Patients with psychosis display the so-called 'Jumping to Conclusions' bias (JTC) - a tendency for hasty decision-making in probabilistic reasoning tasks. So far, only a few studies have evaluated the JTC bias in 'at-risk mental state' (ARMS) patients, specifically in ARMS samples fulfilling 'ultra-high risk' (UHR) criteria, thus not allowing for comparisons between different ARMS subgroups.
In the framework of the PREVENT (secondary prevention of schizophrenia) study, a JTC task was applied to 188 patients either fulfilling UHR criteria or presenting with cognitive basic symptoms (BS). Similar data were available for 30 healthy control participants matched for age, gender, education and premorbid verbal intelligence. ARMS patients were identified by the Structured Interview for Prodromal Symptoms (SIPS) and the Schizophrenia Proneness Instrument - Adult Version (SPI-A).
The mean number of draws to decision (DTD) significantly differed between ARM -subgroups: UHR patients made significantly less draws to make a decision than ARMS patients with only cognitive BS. Furthermore, UHR patients tended to fulfil behavioural criteria for JTC more often than BS patients. In a secondary analysis, ARMS patients were much hastier in their decision-making than controls. In patients, DTD was moderately associated with positive and negative symptoms as well as disorganization and excitement.
Our data indicate an enhanced JTC bias in the UHR group compared to ARMS patients with only cognitive BS. This underscores the importance of reasoning deficits within cognitive theories of the developing psychosis. Interactions with the liability to psychotic transitions and therapeutic interventions should be unravelled in longitudinal studies.
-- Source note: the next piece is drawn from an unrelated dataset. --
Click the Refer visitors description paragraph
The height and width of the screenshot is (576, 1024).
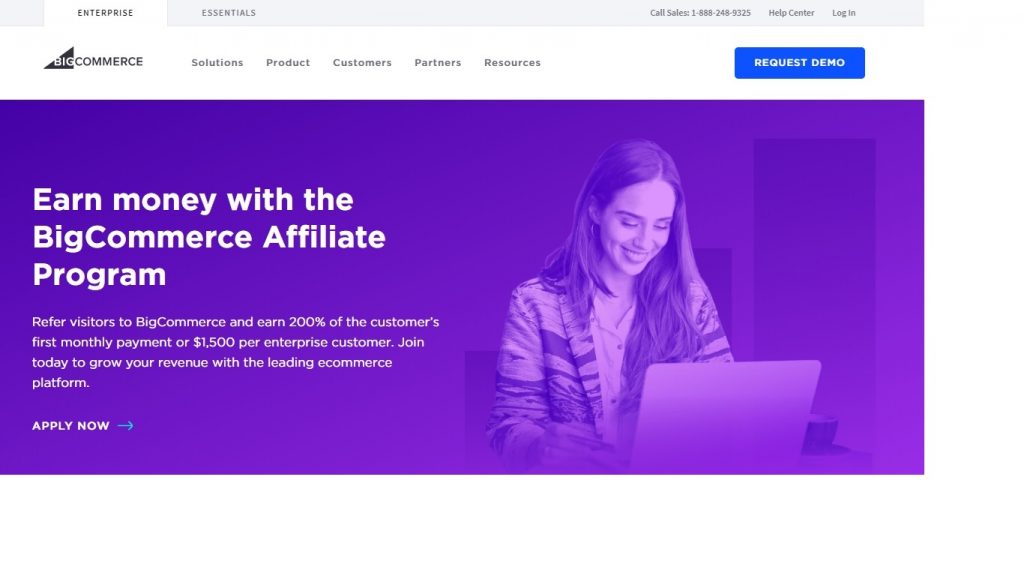pyautogui.click(x=236, y=352)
精神病患者表现出所谓的“急于下结论”偏差(JTC)——即在概率推理任务中快速做决策的倾向。到目前为止,仅有少数研究评估了“精神病风险状态”(ARMS)患者中的JTC偏差,特别是在符合“超高风险”(UHR)标准的ARMS样本中,因此无法对不同的ARMS亚组进行比较。
在PREVENT(精神分裂症二级预防)研究框架内,对188名符合UHR标准或有认知基础症状(BS)的患者应用了JTC任务。30名在年龄、性别、教育程度和病前言语智力方面匹配的健康对照参与者也有类似数据。通过前驱症状结构化访谈(SIPS)和精神分裂症倾向量表-成人版(SPI-A)识别ARMS患者。
ARMS亚组之间做出决策所需的平均抽取次数(DTD)存在显著差异:UHR患者做出决策所需的抽取次数明显少于仅有认知BS的ARMS患者。此外,UHR患者比BS患者更倾向于符合JTC的行为标准。在二次分析中,ARMS患者在决策时比对照组要匆忙得多。在患者中,DTD与阳性和阴性症状以及紊乱和兴奋程度呈中度相关。
我们的数据表明,与仅有认知BS的ARMS患者相比,UHR组的JTC偏差更强。这突出了在精神病发展的认知理论中推理缺陷的重要性。在纵向研究中应阐明与精神病转变倾向和治疗干预的相互作用关系。